# EXERCISE AIM
Copy word for word the lines of the entries below, starting with the line containing "The image size is (841, 652)." and going on through the end of the entries. Leave the pictures out of your answer.

--

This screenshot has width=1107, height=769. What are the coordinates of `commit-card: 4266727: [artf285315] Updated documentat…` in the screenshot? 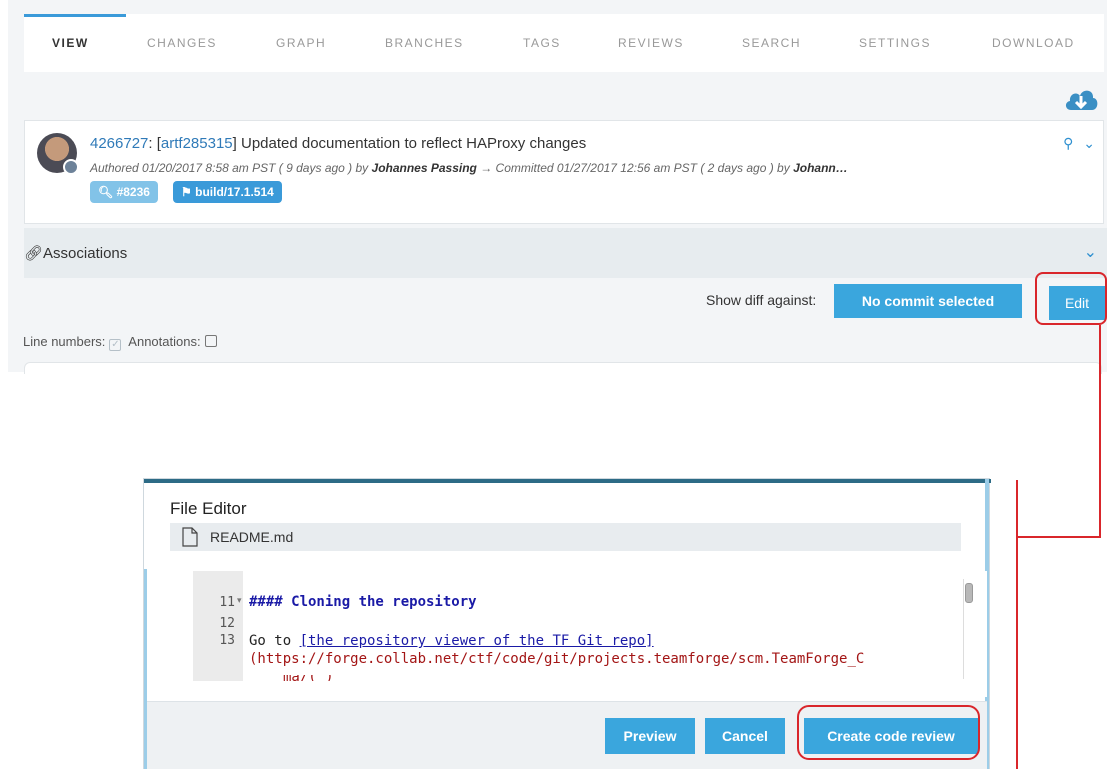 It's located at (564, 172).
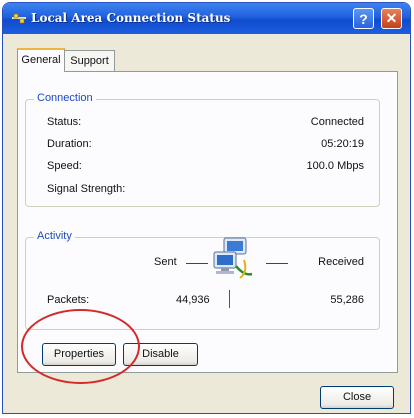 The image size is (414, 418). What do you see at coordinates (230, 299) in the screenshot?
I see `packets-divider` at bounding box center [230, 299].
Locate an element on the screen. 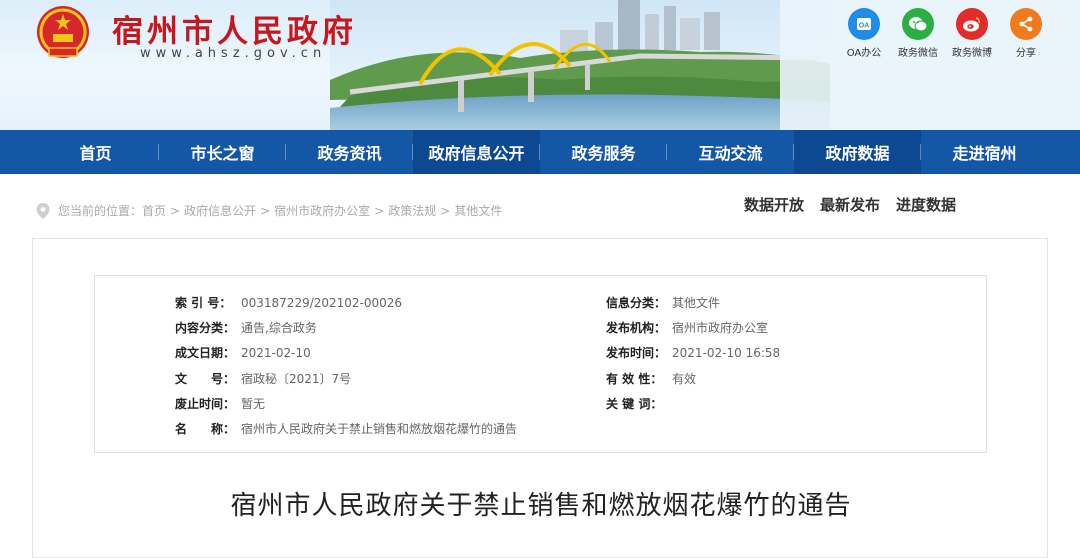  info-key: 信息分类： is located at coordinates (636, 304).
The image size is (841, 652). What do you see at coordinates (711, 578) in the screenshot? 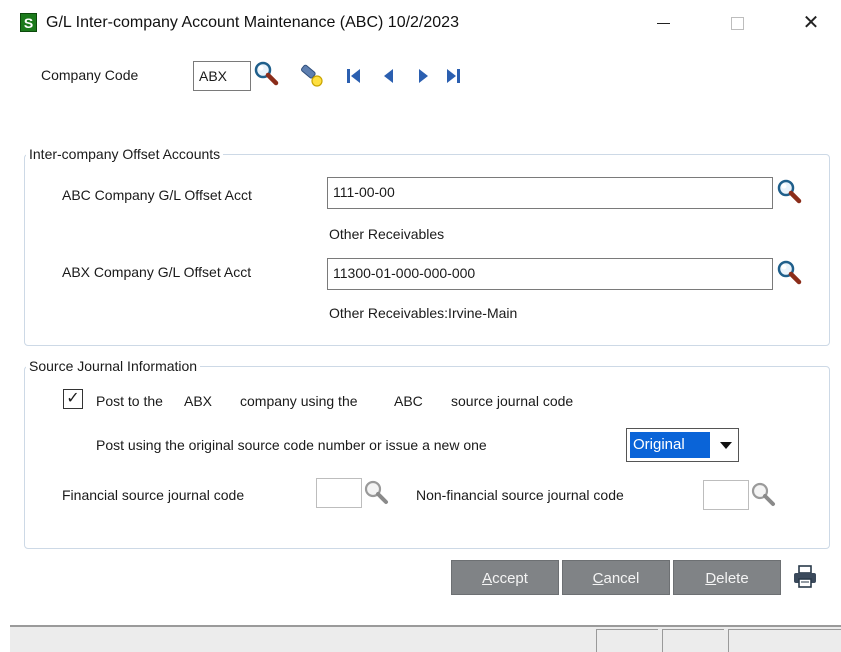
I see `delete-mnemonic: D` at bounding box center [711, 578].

--

# REPLY TO THE TASK
The image size is (841, 652). What do you see at coordinates (711, 578) in the screenshot? 
I see `delete-mnemonic: D` at bounding box center [711, 578].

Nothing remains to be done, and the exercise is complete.